● Material provided:
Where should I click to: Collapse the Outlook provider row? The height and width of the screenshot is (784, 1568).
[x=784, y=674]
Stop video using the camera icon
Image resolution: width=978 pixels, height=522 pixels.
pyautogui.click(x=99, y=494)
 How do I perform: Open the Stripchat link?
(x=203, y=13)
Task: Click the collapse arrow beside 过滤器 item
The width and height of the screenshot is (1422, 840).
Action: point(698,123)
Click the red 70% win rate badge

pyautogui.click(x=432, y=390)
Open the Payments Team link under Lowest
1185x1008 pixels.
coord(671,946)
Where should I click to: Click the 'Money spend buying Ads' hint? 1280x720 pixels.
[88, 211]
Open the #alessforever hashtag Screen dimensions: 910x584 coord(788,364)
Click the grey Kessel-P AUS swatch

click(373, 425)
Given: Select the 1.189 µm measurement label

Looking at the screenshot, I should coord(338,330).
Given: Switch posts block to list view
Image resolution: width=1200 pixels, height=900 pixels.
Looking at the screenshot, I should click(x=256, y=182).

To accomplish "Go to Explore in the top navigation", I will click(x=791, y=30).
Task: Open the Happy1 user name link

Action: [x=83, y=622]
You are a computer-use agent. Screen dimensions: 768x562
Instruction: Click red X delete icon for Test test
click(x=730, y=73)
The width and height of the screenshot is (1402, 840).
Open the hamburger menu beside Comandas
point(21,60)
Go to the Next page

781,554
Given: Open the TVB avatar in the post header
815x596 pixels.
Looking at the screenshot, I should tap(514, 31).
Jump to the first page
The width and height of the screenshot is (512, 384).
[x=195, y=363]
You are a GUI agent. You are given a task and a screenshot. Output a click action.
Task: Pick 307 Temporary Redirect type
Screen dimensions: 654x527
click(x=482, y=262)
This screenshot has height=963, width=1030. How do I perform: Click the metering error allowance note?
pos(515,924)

● Exercise instructions: Pull out each line of the items above that contains the string "beside", and copy those lines. Case matters when matching.

● The completed task:
Task: Click the collapse arrow beside 过滤器 item
Open the hamburger menu beside Comandas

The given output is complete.